• [Work to complete] From the first line to the last, print the data exactly as it appears.

• [Supplied data]
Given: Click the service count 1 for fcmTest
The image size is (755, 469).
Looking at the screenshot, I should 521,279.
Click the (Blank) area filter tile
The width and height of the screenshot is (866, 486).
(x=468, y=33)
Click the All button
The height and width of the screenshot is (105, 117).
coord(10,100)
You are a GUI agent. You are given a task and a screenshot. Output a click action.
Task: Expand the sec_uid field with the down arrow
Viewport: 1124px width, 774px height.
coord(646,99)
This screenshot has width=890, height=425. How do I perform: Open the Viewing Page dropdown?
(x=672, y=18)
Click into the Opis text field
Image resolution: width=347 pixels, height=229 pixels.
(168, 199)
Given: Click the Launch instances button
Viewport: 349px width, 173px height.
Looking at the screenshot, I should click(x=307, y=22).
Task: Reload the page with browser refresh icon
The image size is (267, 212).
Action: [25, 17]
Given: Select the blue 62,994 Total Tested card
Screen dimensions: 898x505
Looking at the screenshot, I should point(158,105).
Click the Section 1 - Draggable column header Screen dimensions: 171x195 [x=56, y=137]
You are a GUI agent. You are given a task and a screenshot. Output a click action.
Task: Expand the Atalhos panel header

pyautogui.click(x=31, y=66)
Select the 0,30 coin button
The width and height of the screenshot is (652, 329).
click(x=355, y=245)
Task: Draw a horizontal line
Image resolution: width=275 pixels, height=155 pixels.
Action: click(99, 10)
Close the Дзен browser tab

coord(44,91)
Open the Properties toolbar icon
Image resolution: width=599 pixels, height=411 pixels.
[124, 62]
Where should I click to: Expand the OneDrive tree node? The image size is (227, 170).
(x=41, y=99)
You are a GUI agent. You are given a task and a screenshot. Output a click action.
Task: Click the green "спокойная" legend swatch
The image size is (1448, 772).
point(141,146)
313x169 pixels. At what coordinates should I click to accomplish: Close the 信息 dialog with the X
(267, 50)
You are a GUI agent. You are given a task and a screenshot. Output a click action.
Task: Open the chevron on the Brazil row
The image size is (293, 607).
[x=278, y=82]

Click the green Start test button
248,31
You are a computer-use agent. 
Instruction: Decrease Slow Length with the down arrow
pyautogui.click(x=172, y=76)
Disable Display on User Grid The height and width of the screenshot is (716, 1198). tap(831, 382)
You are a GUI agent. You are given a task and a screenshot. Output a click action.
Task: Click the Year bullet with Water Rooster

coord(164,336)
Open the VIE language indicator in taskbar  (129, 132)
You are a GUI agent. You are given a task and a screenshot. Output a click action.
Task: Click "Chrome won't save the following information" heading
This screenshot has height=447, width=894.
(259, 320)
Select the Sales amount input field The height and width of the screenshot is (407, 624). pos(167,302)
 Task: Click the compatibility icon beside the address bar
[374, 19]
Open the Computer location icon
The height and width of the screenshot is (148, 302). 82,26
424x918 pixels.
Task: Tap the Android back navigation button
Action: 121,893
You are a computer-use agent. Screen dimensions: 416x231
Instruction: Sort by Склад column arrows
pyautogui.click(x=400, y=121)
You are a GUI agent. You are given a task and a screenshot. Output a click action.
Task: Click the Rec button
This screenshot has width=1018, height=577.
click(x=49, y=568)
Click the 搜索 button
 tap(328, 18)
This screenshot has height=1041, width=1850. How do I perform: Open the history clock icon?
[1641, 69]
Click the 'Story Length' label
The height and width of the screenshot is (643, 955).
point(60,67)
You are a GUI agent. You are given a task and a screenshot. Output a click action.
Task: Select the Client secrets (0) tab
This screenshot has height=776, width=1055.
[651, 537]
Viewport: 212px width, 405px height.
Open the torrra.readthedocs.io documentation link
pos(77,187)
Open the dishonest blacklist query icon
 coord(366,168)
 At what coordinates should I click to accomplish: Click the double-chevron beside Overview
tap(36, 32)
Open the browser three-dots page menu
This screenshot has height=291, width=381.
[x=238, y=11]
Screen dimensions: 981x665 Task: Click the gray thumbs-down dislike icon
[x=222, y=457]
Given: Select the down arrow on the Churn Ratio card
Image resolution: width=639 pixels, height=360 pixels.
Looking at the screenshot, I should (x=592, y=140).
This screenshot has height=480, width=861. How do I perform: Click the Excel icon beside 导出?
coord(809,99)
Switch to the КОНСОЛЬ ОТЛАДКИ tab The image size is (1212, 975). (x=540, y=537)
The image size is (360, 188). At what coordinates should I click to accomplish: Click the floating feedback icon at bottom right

• [Answer area]
Given: Click the service count 1 for fcmTest
The image size is (755, 469).
Looking at the screenshot, I should 521,279.
Click the (Blank) area filter tile
The width and height of the screenshot is (866, 486).
(x=468, y=33)
Click the All button
The height and width of the screenshot is (105, 117).
coord(10,100)
You are a GUI agent. You are given a task and a screenshot. Output a click action.
Task: Expand the sec_uid field with the down arrow
Viewport: 1124px width, 774px height.
coord(646,99)
This screenshot has width=890, height=425. How do I perform: Open the Viewing Page dropdown?
(x=672, y=18)
Click into the Opis text field
Image resolution: width=347 pixels, height=229 pixels.
(168, 199)
Given: Click the Launch instances button
Viewport: 349px width, 173px height.
Looking at the screenshot, I should click(x=307, y=22).
Task: Reload the page with browser refresh icon
The image size is (267, 212).
Action: [25, 17]
Given: Select the blue 62,994 Total Tested card
Screen dimensions: 898x505
Looking at the screenshot, I should point(158,105).
Click the Section 1 - Draggable column header Screen dimensions: 171x195 [x=56, y=137]
You are a GUI agent. You are given a task and a screenshot. Output a click action.
Task: Expand the Atalhos panel header

pyautogui.click(x=31, y=66)
Select the 0,30 coin button
The width and height of the screenshot is (652, 329).
click(x=355, y=245)
Task: Draw a horizontal line
Image resolution: width=275 pixels, height=155 pixels.
Action: click(99, 10)
Close the Дзен browser tab

coord(44,91)
Open the Properties toolbar icon
Image resolution: width=599 pixels, height=411 pixels.
[124, 62]
Where should I click to: Expand the OneDrive tree node? The image size is (227, 170).
(x=41, y=99)
You are a GUI agent. You are given a task and a screenshot. Output a click action.
Task: Click the green "спокойная" legend swatch
The image size is (1448, 772).
point(141,146)
313x169 pixels. At what coordinates should I click to accomplish: Close the 信息 dialog with the X
(267, 50)
You are a GUI agent. You are given a task and a screenshot. Output a click action.
Task: Open the chevron on the Brazil row
The image size is (293, 607).
[x=278, y=82]

Click the green Start test button
248,31
You are a computer-use agent. 
Instruction: Decrease Slow Length with the down arrow
pyautogui.click(x=172, y=76)
Disable Display on User Grid The height and width of the screenshot is (716, 1198). tap(831, 382)
You are a GUI agent. You are given a task and a screenshot. Output a click action.
Task: Click the Year bullet with Water Rooster

coord(164,336)
Open the VIE language indicator in taskbar  (129, 132)
You are a GUI agent. You are given a task and a screenshot. Output a click action.
Task: Click "Chrome won't save the following information" heading
This screenshot has height=447, width=894.
(259, 320)
Select the Sales amount input field The height and width of the screenshot is (407, 624). pos(167,302)
 Task: Click the compatibility icon beside the address bar
[374, 19]
Open the Computer location icon
The height and width of the screenshot is (148, 302). 82,26
424x918 pixels.
Task: Tap the Android back navigation button
Action: 121,893
You are a computer-use agent. Screen dimensions: 416x231
Instruction: Sort by Склад column arrows
pyautogui.click(x=400, y=121)
You are a GUI agent. You are given a task and a screenshot. Output a click action.
Task: Click the Rec button
This screenshot has width=1018, height=577.
click(x=49, y=568)
Click the 搜索 button
 tap(328, 18)
This screenshot has height=1041, width=1850. How do I perform: Open the history clock icon?
[1641, 69]
Click the 'Story Length' label
The height and width of the screenshot is (643, 955).
point(60,67)
You are a GUI agent. You are given a task and a screenshot. Output a click action.
Task: Select the Client secrets (0) tab
This screenshot has height=776, width=1055.
[651, 537]
Viewport: 212px width, 405px height.
Open the torrra.readthedocs.io documentation link
pos(77,187)
Open the dishonest blacklist query icon
 coord(366,168)
 At what coordinates should I click to accomplish: Click the double-chevron beside Overview
tap(36, 32)
Open the browser three-dots page menu
This screenshot has height=291, width=381.
[x=238, y=11]
Screen dimensions: 981x665 Task: Click the gray thumbs-down dislike icon
[x=222, y=457]
Given: Select the down arrow on the Churn Ratio card
Image resolution: width=639 pixels, height=360 pixels.
Looking at the screenshot, I should (x=592, y=140).
This screenshot has height=480, width=861. How do I perform: Click the Excel icon beside 导出?
coord(809,99)
Switch to the КОНСОЛЬ ОТЛАДКИ tab The image size is (1212, 975). (x=540, y=537)
The image size is (360, 188). At what coordinates should I click to accomplish: Click the floating feedback icon at bottom right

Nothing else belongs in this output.